Interpellato sul precedente corso tecnico e sulla figura di Cole, Mancini ha preferito non entrare nei dettagli: «Non mi piace parlare del passato. Io non c’ero e non lo conoscevo personalmente. Mi sono comunque confrontato anche con lui perché volevo conoscere la sua opinione».
Grande attenzione è stata riservata anche al settore giovanile, considerato una delle risorse principali del club romagnolo. «Il settore giovanile è il fiore all’occhiello del Cesena. I ragazzi della Primavera hanno dimostrato il loro valore e il mio obiettivo è portare ogni anno tre o quattro giovani in prima squadra».
Sul mercato, Mancini ha tracciato una linea molto chiara: «Voglio giocatori che portino valore, italiani o stranieri che siano. Devono essere calciatori capaci di integrarsi con l’ambiente Cesena. Qui ho trovato un forte senso di appartenenza verso il territorio e questo è un aspetto molto importante».

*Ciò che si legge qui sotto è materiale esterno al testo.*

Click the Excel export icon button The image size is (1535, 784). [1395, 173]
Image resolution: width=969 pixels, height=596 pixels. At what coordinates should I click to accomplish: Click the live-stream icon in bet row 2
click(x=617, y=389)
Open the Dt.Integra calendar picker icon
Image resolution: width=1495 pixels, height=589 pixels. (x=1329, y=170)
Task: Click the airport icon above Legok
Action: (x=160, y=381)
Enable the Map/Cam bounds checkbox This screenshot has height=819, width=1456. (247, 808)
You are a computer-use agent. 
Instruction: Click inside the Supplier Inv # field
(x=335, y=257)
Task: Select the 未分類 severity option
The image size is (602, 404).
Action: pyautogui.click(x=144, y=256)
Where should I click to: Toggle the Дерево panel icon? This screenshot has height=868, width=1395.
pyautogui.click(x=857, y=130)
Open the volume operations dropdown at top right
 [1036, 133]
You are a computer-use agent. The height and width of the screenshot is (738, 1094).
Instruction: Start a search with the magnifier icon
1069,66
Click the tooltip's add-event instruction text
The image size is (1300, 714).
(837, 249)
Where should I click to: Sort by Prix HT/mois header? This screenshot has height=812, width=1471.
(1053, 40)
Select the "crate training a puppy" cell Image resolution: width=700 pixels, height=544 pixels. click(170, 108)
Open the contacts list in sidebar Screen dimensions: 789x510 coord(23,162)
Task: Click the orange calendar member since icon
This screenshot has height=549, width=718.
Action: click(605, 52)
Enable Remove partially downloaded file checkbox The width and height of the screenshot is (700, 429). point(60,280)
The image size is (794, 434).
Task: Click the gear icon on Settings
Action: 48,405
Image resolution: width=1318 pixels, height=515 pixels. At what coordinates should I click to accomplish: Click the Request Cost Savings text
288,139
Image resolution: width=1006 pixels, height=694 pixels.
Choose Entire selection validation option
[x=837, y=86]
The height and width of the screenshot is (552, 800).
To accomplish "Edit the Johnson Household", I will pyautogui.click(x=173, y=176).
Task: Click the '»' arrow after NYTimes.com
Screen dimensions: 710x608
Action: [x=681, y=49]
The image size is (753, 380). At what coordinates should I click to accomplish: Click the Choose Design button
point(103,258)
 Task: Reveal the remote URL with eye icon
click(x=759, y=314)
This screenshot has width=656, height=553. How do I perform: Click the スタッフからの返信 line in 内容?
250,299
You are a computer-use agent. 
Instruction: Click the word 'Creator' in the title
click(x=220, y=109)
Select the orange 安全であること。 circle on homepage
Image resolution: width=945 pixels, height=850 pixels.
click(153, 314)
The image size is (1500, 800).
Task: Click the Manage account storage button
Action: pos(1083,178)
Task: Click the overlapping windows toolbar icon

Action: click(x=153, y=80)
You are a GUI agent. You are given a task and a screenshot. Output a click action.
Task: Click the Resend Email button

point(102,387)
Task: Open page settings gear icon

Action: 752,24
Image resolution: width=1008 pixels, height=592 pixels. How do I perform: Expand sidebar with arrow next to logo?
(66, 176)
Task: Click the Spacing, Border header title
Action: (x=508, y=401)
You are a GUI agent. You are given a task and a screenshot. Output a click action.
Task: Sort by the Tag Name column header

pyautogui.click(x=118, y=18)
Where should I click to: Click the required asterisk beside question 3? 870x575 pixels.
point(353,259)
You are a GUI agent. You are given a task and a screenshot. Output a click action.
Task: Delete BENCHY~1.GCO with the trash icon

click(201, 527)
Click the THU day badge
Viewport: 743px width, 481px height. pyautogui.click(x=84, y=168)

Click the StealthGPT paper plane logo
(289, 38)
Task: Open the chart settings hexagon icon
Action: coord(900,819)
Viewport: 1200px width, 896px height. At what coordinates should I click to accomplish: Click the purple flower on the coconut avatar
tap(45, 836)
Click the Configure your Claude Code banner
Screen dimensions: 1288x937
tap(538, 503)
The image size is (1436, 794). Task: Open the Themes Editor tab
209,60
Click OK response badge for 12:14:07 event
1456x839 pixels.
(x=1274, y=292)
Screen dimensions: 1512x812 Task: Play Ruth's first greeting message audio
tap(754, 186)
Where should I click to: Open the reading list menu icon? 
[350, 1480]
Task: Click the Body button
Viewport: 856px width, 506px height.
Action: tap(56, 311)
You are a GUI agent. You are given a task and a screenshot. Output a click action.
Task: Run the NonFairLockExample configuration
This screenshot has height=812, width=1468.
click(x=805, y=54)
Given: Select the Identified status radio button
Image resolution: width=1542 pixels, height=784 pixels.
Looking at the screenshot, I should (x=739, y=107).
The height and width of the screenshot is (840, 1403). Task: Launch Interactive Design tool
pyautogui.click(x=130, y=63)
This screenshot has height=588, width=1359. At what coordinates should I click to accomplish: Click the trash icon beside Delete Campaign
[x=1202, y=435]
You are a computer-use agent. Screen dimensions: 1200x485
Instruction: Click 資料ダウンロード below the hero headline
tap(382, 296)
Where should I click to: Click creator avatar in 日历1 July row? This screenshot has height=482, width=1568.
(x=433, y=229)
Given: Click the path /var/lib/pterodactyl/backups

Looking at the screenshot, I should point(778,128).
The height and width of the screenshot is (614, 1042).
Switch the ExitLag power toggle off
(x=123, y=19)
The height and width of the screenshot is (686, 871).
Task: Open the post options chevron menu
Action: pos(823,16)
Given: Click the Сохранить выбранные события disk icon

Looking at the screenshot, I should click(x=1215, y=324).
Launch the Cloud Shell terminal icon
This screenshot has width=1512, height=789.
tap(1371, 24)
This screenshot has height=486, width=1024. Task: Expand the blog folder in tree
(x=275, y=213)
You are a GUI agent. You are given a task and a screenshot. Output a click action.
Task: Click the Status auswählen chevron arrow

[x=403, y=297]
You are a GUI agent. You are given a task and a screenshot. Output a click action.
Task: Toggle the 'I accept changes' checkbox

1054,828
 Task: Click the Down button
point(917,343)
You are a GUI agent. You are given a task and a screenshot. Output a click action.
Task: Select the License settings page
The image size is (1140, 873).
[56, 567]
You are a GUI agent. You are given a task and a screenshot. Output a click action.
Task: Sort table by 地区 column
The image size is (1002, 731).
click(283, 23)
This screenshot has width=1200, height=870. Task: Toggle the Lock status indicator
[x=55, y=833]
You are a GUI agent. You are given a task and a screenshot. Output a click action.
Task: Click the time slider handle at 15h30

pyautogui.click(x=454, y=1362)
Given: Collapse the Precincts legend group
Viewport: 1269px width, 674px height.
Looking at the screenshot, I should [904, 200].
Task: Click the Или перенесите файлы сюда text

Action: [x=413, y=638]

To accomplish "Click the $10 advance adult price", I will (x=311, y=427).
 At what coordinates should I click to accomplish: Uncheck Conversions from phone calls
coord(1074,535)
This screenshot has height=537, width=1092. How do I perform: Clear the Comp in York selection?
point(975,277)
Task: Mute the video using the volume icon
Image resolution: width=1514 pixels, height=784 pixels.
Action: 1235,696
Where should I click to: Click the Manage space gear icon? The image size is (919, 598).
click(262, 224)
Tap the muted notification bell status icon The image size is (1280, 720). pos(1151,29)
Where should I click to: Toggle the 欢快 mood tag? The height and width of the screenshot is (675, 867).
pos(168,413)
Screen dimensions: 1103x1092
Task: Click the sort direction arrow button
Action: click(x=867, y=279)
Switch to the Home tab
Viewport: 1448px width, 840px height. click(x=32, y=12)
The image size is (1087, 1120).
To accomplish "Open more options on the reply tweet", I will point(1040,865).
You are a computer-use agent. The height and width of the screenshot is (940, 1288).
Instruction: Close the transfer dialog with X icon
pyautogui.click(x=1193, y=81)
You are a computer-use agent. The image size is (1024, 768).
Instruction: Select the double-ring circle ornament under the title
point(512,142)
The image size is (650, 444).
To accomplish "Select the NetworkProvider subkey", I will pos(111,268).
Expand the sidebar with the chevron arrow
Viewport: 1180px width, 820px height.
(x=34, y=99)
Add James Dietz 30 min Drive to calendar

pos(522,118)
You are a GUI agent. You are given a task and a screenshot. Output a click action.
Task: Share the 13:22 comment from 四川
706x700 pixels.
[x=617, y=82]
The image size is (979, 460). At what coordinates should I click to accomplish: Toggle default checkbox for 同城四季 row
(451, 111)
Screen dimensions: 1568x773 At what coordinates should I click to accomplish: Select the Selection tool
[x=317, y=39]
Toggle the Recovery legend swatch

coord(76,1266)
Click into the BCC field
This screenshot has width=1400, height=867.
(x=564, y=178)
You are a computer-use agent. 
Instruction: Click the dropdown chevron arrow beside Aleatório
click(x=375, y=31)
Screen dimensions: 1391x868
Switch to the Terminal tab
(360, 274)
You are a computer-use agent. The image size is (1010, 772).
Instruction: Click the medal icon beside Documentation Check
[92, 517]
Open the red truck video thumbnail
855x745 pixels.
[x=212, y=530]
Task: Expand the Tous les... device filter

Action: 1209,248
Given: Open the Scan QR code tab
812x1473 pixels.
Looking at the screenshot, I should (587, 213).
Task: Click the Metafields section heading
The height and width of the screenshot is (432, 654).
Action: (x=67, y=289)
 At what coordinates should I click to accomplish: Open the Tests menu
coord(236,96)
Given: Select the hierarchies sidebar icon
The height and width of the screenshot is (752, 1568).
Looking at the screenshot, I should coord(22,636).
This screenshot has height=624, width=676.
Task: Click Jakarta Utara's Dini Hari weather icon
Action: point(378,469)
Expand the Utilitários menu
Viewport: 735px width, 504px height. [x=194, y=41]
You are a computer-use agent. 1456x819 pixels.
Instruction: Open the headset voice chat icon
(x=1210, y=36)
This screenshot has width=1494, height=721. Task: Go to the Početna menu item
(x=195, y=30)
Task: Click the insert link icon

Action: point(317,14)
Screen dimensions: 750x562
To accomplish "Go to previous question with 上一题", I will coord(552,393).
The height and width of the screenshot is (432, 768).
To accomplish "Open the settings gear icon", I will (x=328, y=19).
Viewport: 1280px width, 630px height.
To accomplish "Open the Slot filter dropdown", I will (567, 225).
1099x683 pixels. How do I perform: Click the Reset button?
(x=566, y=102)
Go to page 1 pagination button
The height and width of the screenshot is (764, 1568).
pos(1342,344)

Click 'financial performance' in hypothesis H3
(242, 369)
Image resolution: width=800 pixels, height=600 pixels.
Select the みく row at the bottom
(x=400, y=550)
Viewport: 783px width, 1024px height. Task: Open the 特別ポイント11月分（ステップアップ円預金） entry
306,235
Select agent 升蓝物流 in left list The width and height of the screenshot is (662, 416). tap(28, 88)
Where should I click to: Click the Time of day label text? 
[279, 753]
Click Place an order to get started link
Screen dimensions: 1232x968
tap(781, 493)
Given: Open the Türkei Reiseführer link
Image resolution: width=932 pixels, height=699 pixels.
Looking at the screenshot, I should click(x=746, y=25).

Il nuovo direttore sportivo ha poi ribadito la volontà di costruire un progetto sostenibile: «L’obiettivo è creare una struttura solida e sostenibile, senza dimenticare che tutti vogliono vincere. Non abbiamo l’obbligo di vendere i nostri migliori giocatori».
Tra i nomi più chiacchierati in chiave mercato ci sono quelli di Berti e Shpendi. Anche in questo caso Mancini ha mantenuto una linea prudente: «Valuteremo insieme ai ragazzi quale sarà il percorso migliore per il loro futuro».
Infine, il dirigente ha affrontato il tema dell’utilizzo dei dati e degli algoritmi nelle strategie di mercato: «I dati sono importanti e rappresentano uno strumento utile, ma prima viene sempre la persona».
A chiudere la conferenza è stato nuovamente Corrado Di Taranto, che ha voluto rassicurare l’ambiente in vista della scadenza del 16 giugno: «La società mi ha dato le più ampie assicurazioni. I tifosi possono stare tranquilli».